• Document passage:
EDWARD Albee’s 1962 play Who’s Afraid of Virginia Woolf? is widely regarded as one of the very finest American plays of the 20th century, thrust onto the international scene four years later when the golden couple of the time, Elizabeth Taylor and Richard Burton, starred in the multi award winning film of the play.
Claustrophobically set over the hours from 2am to dawn in the home of university lecturer George and his wife Martha, on the campus of a small college in New England, the four-hander charts the flaying of at least one marriage.
After a party given by Martha’s college principal father, new biology lecturer Nick and his brittle wife Honey are invited back for more drinks. But the welcome gesture quickly turns nasty.
This summer’s season at Bath Theatre Royal opens with Adrian Noble’s electrifying new production of Albee’s defining play, performed with heartbreaking intensity by Clare Higgins and Tim Pigott-Smith.
There is no denying that this is a hard play, and what laughs there are are quickly followed by painful reality.
Pigott-Smith’s George may be less starrily charismatic than Burton’s, but he brings a new poignancy to the role of the man trapped by circumstance in a life whose frustrations and disappointments are now bounded by the bottle and perpetual re-enactments of pain.
To play Martha an actress needs to throw away all physical restraint (something the glamorous Taylor did shockingly), and Clare Higgins is simply magnificent in this frighteningly exposed performance.
Nathan Wiles and Iris Roberts, as unsuspecting stooges Nick and Honey, falter clumsily on this well-trodden path though Martha and George’s marriage.
It is the enduring power of the relationship that comes as a shock in this reading, perhaps something you can only appreciate with age and experience.
This mesmerising and compassionate production is on stage at Bath until Saturday 5th July.

• Exercise: Reproduce the passage of the review from "EDWARD Albee’s 1962" to "least one marriage.", word for word.

• Entries provided:

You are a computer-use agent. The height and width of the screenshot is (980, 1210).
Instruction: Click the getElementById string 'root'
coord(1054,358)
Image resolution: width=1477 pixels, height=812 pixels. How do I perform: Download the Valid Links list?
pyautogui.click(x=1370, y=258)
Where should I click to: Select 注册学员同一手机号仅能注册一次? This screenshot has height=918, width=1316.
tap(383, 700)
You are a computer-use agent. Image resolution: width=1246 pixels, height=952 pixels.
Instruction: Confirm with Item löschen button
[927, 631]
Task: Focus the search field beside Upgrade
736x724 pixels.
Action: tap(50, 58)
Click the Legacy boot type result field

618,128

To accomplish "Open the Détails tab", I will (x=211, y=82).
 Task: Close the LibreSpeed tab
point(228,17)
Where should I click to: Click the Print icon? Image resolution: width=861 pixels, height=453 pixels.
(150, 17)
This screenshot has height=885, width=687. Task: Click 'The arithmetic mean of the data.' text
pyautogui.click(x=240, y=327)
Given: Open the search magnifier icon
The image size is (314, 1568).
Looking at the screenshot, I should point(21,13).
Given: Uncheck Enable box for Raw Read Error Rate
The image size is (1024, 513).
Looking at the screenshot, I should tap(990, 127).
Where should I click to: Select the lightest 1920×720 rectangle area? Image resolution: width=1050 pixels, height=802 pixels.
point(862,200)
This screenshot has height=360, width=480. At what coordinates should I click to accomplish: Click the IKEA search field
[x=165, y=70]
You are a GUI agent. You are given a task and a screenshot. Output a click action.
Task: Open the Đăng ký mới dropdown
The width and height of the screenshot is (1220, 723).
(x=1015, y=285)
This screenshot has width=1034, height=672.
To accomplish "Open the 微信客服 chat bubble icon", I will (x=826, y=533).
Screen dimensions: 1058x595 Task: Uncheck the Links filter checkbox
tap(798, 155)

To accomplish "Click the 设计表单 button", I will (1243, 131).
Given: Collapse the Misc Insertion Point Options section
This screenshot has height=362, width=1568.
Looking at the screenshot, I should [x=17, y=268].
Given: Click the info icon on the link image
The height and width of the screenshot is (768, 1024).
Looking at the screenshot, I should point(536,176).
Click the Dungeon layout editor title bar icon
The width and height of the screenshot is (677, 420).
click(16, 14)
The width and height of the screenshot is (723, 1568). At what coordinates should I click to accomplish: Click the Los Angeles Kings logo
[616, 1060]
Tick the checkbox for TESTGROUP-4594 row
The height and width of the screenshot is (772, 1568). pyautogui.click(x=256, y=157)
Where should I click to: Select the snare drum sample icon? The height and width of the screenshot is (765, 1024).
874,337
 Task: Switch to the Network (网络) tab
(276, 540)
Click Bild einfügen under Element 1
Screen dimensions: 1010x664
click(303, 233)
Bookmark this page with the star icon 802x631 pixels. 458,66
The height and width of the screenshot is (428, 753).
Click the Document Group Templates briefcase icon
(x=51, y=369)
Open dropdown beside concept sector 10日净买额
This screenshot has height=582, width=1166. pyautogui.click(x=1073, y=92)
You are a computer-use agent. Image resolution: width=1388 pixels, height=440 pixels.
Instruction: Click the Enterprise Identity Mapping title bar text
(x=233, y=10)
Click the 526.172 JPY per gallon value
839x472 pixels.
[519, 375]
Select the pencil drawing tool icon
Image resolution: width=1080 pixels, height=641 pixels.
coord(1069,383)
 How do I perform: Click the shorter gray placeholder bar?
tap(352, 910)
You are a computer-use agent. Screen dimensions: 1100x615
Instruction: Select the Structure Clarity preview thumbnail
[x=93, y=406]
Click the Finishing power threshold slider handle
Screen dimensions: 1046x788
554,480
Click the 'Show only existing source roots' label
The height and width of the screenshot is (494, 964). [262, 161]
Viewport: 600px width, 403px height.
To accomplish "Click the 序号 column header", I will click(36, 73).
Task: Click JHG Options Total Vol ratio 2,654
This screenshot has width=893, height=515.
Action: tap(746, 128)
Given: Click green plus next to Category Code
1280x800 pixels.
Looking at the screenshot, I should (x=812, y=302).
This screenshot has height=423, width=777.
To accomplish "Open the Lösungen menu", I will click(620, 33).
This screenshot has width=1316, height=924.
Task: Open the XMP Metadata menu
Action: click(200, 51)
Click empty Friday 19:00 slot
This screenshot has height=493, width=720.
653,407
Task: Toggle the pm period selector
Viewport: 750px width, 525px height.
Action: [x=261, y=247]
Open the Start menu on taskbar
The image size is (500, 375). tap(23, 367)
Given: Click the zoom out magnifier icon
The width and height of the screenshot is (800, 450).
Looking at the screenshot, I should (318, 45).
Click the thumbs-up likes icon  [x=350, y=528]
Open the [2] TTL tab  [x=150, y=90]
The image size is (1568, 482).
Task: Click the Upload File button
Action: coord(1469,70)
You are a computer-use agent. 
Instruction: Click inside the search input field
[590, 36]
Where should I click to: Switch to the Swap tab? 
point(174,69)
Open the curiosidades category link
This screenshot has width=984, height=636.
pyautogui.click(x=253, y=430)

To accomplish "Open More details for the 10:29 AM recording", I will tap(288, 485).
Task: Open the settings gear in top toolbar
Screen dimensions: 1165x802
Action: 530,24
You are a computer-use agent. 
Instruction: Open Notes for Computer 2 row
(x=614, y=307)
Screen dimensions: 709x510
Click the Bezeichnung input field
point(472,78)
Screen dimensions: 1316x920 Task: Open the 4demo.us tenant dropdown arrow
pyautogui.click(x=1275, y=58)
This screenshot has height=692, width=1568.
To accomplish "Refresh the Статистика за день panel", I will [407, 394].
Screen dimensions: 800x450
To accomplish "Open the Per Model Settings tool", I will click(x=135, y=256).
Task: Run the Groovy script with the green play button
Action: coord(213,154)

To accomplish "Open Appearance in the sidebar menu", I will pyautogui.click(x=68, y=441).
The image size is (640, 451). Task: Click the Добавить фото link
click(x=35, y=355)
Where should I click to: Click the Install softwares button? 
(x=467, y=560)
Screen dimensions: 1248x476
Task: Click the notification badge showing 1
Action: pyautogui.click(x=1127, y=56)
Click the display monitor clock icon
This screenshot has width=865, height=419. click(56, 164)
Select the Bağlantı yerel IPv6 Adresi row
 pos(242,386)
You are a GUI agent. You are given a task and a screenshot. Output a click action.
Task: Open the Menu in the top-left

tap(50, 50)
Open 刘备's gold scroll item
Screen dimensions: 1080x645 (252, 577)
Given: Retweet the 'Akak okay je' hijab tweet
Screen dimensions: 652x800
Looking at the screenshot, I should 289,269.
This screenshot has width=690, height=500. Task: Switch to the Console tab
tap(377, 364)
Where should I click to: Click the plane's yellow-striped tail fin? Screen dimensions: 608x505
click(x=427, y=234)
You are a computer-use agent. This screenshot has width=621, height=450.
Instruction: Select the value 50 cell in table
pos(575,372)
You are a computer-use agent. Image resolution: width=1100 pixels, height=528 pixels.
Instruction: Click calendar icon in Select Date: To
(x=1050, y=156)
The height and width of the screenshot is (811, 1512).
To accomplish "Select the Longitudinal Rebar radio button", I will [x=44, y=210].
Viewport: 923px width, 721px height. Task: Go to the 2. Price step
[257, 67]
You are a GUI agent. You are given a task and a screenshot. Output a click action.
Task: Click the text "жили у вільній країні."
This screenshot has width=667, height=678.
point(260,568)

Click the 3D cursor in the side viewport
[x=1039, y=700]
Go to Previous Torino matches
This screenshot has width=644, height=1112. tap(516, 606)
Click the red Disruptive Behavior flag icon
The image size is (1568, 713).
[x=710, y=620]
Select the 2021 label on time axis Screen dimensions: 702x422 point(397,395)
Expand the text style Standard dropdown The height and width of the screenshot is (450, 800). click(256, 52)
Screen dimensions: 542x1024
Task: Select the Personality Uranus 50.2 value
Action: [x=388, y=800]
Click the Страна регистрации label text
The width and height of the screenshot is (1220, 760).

• Worked solution:
EDWARD Albee’s 1962 play Who’s Afraid of Virginia Woolf? is widely regarded as one of the very finest American plays of the 20th century, thrust onto the international scene four years later when the golden couple of the time, Elizabeth Taylor and Richard Burton, starred in the multi award winning film of the play.
Claustrophobically set over the hours from 2am to dawn in the home of university lecturer George and his wife Martha, on the campus of a small college in New England, the four-hander charts the flaying of at least one marriage.